Stored data: Begin

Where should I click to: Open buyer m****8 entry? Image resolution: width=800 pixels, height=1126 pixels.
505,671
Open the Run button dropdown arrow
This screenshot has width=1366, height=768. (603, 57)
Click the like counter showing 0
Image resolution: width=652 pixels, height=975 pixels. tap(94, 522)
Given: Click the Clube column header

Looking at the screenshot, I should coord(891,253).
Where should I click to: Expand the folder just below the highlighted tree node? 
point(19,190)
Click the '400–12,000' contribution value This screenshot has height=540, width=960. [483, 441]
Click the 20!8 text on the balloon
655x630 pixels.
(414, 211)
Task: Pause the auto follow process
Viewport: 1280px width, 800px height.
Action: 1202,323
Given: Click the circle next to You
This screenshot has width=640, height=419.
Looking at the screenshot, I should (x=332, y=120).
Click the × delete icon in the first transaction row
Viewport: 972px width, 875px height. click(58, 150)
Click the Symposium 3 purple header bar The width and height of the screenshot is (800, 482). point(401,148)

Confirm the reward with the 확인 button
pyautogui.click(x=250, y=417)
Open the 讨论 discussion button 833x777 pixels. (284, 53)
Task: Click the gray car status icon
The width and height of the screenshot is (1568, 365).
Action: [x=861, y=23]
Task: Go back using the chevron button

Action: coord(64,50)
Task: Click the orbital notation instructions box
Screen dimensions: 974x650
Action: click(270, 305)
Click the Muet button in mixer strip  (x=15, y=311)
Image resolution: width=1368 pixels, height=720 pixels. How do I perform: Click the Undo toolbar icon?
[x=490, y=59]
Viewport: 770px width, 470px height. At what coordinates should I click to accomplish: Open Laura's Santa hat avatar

Stored data: End

Set out the entries once more, word for word.

Answer section -
Where should I click to: Open buyer m****8 entry? Image resolution: width=800 pixels, height=1126 pixels.
505,671
Open the Run button dropdown arrow
This screenshot has width=1366, height=768. (603, 57)
Click the like counter showing 0
Image resolution: width=652 pixels, height=975 pixels. tap(94, 522)
Given: Click the Clube column header

Looking at the screenshot, I should coord(891,253).
Where should I click to: Expand the folder just below the highlighted tree node? 
point(19,190)
Click the '400–12,000' contribution value This screenshot has height=540, width=960. [483, 441]
Click the 20!8 text on the balloon
655x630 pixels.
(414, 211)
Task: Pause the auto follow process
Viewport: 1280px width, 800px height.
Action: 1202,323
Given: Click the circle next to You
This screenshot has width=640, height=419.
Looking at the screenshot, I should (x=332, y=120).
Click the × delete icon in the first transaction row
Viewport: 972px width, 875px height. click(58, 150)
Click the Symposium 3 purple header bar The width and height of the screenshot is (800, 482). point(401,148)

Confirm the reward with the 확인 button
pyautogui.click(x=250, y=417)
Open the 讨论 discussion button 833x777 pixels. (284, 53)
Task: Click the gray car status icon
The width and height of the screenshot is (1568, 365).
Action: [x=861, y=23]
Task: Go back using the chevron button

Action: coord(64,50)
Task: Click the orbital notation instructions box
Screen dimensions: 974x650
Action: click(270, 305)
Click the Muet button in mixer strip  (x=15, y=311)
Image resolution: width=1368 pixels, height=720 pixels. How do I perform: Click the Undo toolbar icon?
[x=490, y=59]
Viewport: 770px width, 470px height. At what coordinates should I click to accomplish: Open Laura's Santa hat avatar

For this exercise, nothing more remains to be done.